Percepatan proyek migas tersebut juga sejalan dengan arahan Presiden Prabowo Subianto yang menargetkan peningkatan lifting minyak nasional hingga mencapai 1 juta barel per hari pada periode 2029–2030. Target tersebut menjadi bagian dari strategi pemerintah dalam memperkuat ketahanan energi sekaligus mengurangi ketergantungan terhadap impor minyak mentah.
Melalui Program KSP Mendekat, pemerintah berupaya menghadirkan solusi cepat terhadap berbagai kendala investasi, termasuk persoalan penyediaan lahan, koordinasi antarinstansi, serta penyelesaian berbagai hambatan teknis di lapangan.
Dalam kunjungan tersebut, Wakil Gubernur Jawa Timur, Bupati Bojonegoro, SKK Migas, serta jajaran ExxonMobil Cepu Limited turut hadir memberikan dukungan terhadap percepatan proyek. Sinergi antara pemerintah pusat, pemerintah daerah, dan pelaku industri dinilai menjadi faktor penting dalam mempercepat realisasi investasi strategis nasional.
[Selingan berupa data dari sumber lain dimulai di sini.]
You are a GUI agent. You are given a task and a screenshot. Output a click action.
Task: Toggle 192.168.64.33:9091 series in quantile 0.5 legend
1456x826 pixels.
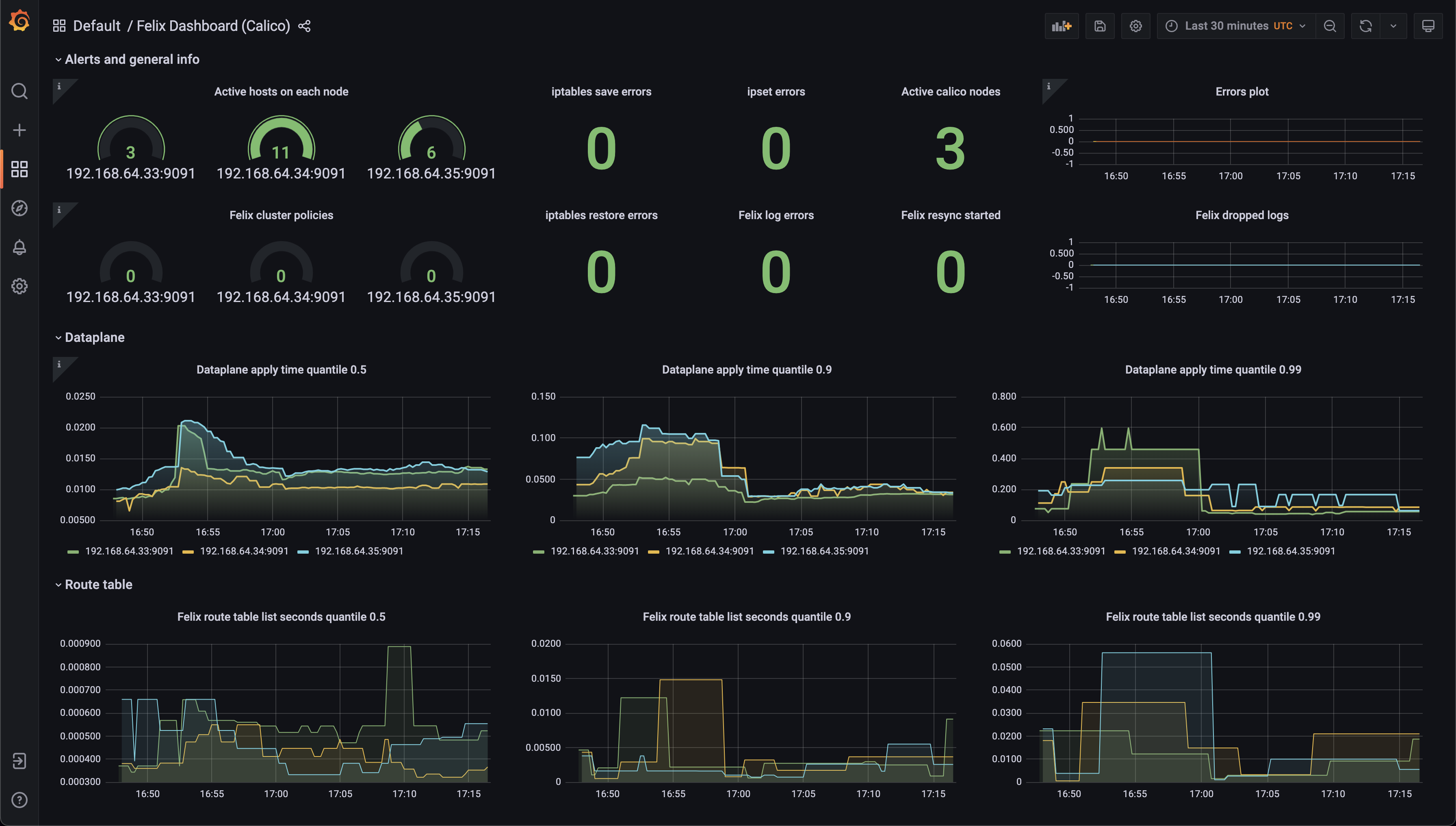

Kantor Staf Presiden berharap pengawalan terhadap Proyek Kedung Keris West mampu memberikan kepastian bagi investor, mempercepat peningkatan produksi migas nasional, membuka lebih banyak lapangan pekerjaan, serta mendorong pertumbuhan ekonomi daerah maupun nasional.
Dengan percepatan proyek-proyek energi strategis seperti Kedung Keris West, pemerintah optimistis target kemandirian energi nasional dapat tercapai sekaligus memperkuat ketahanan energi Indonesia dalam menghadapi tantangan global di masa mendatang.